_Trecho fornecido_
┄┄┄┄┄┄┄┄┄┄

A história das mentalidades decorre num contexto de esperanças, desesperanças e redobradas esperanças. Somos humanas e temos consciência, o que nos dá essa tão fantástica quão desesperante capacidade para entender que não somos entidade, mas entes, seres sem Ser. Não nos é possível esse alcance sem cairmos na tentação do aprendiz de feiticeiro, sem entrarmos no tão humano jogo de querer marcar e mudar o mundo. Podendo imaginá-lo, é impossível não tentá-lo; mas tentar é muito mais fácil do que alcançar. E eis o alento duma geração que rapidamente se transforma em desânimo, até que os seguintes seu próprio ânimo encontrem.

Lembro-me de ter feito esta reflexão num pequeno museu de Estrasburgo, quando fui observando as transfigurações mitológicas, fantásticas e realistas que se sobrepunham numa cronologia muito óbvia: Clássico, barroco, romântico, neoclássico. Recentemente, tive a mesma sensação no Rio de Janeiro, que além de me oferecer a sua beleza natural, me presenteou uma mostra de arte e um livro. Aquela, foi a coleção Santander de arte contemporânea, exposta no Museu de Belas Artes. O livro, foi a primeira obra dum escritor que não conhecia: “O Que Não Existe Mais”, de Krishna Monteiro.

A própria exposição convidava este casamento, que aí se procurava unir obras de arte plástica, com obras de arte literária. Poemas de Vitor Loureiro, ou Paulo Henriques Britto, lado a lado com quadros de Manabu Mabe, Milton da Costa ou Francisco Robalo.

A face opaca do mundo
Nos encara, fria e cega
É necessário enfrentá-la

Talvez tudo se resuma nestas palavras de Britto, também elas expostas no Museu. Talvez o problema esteja entre essa imperiosa necessidade de enfrentar, e a desalentadora ignorância de como fazê-lo.

┄┄┄┄┄┄┄┄┄┄

_Dados extraídos_

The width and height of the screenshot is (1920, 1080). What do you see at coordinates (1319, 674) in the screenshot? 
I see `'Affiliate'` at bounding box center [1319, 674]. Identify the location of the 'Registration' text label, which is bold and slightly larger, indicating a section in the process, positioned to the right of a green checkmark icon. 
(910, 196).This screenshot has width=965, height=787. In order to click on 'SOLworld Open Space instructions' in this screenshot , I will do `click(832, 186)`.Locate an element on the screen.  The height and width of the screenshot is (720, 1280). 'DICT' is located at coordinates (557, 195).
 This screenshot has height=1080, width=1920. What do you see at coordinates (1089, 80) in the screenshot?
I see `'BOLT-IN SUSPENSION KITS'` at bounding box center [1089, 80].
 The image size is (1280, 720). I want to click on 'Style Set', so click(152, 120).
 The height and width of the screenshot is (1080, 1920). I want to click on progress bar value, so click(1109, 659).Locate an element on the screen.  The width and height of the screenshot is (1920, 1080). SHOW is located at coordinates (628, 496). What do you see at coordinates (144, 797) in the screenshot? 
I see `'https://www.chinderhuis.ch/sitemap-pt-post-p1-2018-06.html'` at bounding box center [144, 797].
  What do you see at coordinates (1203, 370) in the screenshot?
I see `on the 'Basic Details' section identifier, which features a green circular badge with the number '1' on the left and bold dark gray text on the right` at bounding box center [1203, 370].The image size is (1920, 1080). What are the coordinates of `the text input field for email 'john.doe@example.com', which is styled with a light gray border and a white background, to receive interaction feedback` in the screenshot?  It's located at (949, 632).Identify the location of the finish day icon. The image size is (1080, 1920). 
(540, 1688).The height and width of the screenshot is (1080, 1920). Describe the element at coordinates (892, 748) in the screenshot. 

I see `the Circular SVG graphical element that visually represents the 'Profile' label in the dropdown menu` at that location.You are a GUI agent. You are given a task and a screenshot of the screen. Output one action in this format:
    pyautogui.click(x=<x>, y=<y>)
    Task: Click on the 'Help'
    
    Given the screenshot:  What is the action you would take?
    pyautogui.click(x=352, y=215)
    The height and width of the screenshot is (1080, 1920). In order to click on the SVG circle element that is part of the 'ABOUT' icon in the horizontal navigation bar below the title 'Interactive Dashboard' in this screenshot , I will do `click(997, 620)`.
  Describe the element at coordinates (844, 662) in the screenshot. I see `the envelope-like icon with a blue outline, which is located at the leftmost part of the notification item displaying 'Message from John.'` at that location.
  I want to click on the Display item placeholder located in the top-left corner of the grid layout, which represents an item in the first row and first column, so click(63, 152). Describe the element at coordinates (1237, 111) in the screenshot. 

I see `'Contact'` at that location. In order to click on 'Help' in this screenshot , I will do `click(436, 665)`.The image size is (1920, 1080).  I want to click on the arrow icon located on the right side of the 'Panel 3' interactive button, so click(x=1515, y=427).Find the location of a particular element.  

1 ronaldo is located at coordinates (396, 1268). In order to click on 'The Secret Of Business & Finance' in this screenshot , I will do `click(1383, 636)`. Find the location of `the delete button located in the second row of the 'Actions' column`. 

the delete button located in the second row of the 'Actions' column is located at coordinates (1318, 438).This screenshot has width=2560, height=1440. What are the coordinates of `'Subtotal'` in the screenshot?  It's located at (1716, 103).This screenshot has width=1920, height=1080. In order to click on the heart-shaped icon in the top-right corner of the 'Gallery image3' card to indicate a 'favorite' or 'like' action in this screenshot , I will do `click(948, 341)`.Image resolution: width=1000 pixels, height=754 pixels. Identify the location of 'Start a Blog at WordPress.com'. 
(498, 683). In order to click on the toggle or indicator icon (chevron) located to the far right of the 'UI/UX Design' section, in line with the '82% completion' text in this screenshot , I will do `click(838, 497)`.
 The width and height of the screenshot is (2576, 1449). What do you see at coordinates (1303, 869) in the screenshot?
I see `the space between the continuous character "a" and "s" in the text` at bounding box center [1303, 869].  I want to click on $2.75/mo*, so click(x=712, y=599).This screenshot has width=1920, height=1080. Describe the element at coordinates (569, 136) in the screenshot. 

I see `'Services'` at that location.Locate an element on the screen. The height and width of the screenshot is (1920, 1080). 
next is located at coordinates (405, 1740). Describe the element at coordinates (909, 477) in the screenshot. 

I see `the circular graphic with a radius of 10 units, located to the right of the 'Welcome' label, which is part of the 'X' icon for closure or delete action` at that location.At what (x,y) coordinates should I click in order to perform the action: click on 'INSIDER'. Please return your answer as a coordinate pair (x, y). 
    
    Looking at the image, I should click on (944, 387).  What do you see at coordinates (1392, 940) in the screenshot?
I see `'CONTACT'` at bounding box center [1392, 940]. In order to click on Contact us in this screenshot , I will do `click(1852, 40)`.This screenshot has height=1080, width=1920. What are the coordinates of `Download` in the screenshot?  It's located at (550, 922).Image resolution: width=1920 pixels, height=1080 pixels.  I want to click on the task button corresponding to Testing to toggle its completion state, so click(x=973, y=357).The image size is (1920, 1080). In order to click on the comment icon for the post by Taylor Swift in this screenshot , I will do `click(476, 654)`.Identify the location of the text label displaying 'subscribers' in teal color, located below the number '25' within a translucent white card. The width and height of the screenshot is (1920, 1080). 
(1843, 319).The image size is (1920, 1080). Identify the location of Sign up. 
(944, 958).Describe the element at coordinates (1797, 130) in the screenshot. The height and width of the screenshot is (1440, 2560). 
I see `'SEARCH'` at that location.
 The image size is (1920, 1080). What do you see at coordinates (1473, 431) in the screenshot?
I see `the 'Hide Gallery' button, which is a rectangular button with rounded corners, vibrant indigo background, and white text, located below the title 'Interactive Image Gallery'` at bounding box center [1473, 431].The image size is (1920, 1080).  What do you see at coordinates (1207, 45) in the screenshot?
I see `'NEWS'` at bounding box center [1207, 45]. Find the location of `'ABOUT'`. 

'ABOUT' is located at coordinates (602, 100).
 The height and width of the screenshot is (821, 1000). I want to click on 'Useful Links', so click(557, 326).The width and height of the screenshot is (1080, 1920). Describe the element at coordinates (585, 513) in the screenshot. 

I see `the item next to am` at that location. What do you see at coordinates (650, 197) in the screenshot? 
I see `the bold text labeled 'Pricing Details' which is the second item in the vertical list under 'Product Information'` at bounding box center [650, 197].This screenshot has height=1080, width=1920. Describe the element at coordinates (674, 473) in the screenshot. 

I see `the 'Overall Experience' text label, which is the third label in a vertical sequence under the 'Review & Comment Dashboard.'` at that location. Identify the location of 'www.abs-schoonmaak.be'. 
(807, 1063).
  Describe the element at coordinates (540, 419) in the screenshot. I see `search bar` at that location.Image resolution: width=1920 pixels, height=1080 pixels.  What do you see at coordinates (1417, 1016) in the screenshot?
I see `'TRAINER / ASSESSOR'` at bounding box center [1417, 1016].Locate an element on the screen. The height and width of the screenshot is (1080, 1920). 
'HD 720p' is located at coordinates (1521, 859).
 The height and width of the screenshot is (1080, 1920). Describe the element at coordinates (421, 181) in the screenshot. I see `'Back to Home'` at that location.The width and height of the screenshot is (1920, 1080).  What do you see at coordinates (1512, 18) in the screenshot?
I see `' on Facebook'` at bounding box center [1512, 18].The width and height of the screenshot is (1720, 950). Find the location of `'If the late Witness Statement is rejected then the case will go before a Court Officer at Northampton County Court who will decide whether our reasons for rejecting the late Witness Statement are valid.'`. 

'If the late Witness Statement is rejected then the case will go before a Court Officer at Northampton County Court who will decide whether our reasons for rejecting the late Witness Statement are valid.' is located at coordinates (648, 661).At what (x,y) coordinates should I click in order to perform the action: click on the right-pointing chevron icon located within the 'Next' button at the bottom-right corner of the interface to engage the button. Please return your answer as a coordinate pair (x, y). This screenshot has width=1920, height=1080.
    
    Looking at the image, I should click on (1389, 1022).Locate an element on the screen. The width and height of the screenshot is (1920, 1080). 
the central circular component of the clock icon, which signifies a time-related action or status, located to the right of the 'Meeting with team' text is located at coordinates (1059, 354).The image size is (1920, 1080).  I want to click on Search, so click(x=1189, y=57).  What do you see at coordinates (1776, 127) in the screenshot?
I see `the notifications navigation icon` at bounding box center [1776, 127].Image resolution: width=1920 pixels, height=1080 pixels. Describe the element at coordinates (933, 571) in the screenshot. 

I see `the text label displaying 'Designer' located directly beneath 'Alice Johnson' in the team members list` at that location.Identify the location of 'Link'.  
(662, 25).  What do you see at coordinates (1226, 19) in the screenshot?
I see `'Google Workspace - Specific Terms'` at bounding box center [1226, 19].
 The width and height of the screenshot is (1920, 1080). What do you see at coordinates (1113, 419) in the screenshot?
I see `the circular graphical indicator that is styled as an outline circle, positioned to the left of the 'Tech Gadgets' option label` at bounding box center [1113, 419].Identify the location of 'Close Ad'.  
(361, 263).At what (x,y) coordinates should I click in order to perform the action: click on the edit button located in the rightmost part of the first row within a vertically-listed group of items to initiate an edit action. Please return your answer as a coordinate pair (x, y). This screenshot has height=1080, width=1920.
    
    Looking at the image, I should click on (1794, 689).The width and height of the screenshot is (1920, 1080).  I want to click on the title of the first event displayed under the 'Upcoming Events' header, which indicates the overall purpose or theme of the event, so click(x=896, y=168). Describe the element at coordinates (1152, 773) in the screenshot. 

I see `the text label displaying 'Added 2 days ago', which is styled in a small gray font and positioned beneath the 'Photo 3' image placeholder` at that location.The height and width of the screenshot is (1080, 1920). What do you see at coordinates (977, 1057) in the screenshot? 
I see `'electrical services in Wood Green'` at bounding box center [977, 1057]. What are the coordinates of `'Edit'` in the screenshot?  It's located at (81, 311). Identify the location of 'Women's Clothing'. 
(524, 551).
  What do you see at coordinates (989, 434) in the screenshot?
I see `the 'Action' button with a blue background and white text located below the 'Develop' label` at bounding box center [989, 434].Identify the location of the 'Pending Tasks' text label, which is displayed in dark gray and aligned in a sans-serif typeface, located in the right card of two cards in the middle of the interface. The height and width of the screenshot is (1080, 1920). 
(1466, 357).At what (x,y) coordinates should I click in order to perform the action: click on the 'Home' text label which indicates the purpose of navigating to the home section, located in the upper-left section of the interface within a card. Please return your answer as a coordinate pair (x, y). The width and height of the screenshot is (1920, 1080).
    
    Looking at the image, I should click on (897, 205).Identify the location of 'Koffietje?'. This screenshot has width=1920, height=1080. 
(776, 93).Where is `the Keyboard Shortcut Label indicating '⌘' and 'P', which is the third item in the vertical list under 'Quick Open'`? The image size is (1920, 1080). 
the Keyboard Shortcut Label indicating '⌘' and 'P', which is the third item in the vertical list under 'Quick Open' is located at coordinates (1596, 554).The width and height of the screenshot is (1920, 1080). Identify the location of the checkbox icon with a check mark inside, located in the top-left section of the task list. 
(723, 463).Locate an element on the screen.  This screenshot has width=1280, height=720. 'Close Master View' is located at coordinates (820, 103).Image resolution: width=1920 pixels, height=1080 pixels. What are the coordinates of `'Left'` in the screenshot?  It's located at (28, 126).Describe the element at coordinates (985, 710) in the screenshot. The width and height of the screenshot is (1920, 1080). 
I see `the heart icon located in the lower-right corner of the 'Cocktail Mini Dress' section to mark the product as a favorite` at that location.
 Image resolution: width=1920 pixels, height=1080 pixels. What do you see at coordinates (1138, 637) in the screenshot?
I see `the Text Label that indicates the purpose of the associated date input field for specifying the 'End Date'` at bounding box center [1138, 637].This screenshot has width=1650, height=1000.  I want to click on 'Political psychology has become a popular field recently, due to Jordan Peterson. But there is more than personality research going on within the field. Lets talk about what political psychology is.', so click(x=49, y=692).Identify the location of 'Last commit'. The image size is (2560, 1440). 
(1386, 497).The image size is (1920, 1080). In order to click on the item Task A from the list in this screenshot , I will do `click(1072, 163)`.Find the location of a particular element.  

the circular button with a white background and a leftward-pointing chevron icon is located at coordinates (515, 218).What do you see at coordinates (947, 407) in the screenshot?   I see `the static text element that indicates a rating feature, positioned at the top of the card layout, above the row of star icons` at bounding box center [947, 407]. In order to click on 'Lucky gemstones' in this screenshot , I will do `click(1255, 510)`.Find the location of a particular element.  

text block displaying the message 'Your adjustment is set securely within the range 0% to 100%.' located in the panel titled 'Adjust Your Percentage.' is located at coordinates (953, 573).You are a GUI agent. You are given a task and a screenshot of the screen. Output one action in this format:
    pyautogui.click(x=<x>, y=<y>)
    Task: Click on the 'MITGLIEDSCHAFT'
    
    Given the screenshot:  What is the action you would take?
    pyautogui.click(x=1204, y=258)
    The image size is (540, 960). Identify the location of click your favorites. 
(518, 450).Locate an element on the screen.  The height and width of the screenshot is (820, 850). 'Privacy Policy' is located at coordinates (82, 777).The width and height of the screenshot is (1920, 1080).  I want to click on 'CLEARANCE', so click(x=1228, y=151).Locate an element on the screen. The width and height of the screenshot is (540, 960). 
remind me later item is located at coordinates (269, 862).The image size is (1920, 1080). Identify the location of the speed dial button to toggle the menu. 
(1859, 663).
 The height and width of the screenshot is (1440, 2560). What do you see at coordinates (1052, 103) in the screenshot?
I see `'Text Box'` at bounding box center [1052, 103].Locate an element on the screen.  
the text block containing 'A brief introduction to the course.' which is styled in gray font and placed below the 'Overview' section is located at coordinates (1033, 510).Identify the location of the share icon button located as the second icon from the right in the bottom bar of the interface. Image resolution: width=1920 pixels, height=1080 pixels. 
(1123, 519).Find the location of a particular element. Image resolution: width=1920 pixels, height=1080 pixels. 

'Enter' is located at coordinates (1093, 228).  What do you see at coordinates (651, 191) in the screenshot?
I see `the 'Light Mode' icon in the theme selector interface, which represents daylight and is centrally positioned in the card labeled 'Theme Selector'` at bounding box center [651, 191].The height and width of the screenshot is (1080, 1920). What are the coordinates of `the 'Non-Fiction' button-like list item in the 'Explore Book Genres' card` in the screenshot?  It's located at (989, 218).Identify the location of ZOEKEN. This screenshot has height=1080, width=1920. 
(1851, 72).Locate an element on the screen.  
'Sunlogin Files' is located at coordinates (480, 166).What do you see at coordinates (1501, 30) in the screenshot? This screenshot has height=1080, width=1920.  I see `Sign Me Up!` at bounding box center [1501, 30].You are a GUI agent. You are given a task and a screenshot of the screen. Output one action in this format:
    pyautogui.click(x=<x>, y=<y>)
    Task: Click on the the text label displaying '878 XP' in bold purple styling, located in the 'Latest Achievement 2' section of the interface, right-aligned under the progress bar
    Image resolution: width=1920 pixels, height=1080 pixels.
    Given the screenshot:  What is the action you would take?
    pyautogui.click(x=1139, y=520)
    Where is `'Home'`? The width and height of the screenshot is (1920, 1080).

┄┄┄┄┄┄┄┄┄┄

_Complete o seguinte_
1 – Por favor, responda a estas perguntas sobre o texto acerca da história das mentalidades:
(a) Em que cidade ficava o pequeno museu onde a reflexão foi feita?
(b) Que coleção estava exposta no Museu de Belas Artes?
(c) De quem são os versos que começam com "A face opaca do mundo"?
2 – Resuma em duas frases o texto sobre a história das mentalidades.
3 – Prossiga o texto sobre a história das mentalidades a partir do ponto em que termina.
Estes dados provêm de uma fonte diferente.

_Respostas por ordem_
1 –
(a) Estrasburgo.
(b) A coleção Santander de arte contemporânea.
(c) De Paulo Henriques Britto.

2 – A história das mentalidades avança entre esperanças e desânimos, porque a consciência humana leva ao desejo de marcar e mudar o mundo, algo muito mais fácil de tentar do que de alcançar. Essa reflexão surgiu num museu de Estrasburgo e voltou no Rio de Janeiro, diante de uma exposição que unia artes plásticas e poemas, entre eles versos de Paulo Henriques Britto sobre a necessidade de enfrentar a face opaca do mundo.

3 –
Nas telas que se sucediam, cada artista com sua visão, a sua parte da poção transformadora. Absolutamente certos, uns, prenhes de dúvidas e desalento, outros.

John Graz, “Canoeiros” (1975)

Motivos relacionados com o trabalho, dum “Colheita de Café” (1953) de Manabu Mabe, dos “Músicos” (1969) de Clovis Graciano ou dos “Canoeiros” (1975) de John Graz. Quadros que nos levam fugindo para o regionalismo das “Casas de Ouro Preto” (1936) de Milton Costa e dos “Coqueiros de Itapuã” (1956) de José Pancetti. Artes que mostram uma crença nas mãos transformadoras, porque trabalham, porque tocam melodias que nos comovem; ou então na mudança pela regeneração, pela busca do que foi e já não é, uma antiga integridade apenas visível na natureza, no campo ou na velha urbe.

 José Pancetti, “Coqueiros de Itapuã” (1956)

“Fauna, Flora e Nativos Brasileiros” (1953) de Carybé, é já completamente indigenista, quase em desespero e não vendo qualquer reforma possível dentro dos nossos parâmetros civilizacionais, o artista parte em busca da harmonia dum autêntico bom selvagem, essa mesma harmonia que já não consegue encontrar no seu próprio contexto civilizacional. Entre o eu que conheço bem ser mau, e o outro que conheço mal ser bom, a opção pelo outro.

 Carybé
“Fauna, Flora e Nativos Brasileiros” (1953)


Desconcertados com a nossa incapacidade transformadora, já não cremos mãos, não cremos música nem procuramos mistérios em passados anacrónicos ou sincrónicos. Se à face opaca do mundo é necessário enfrentar, façamo-lo “Como se escala uma pedra/ É preciso penetrá-la/ Como se houvesse um lá dentro”.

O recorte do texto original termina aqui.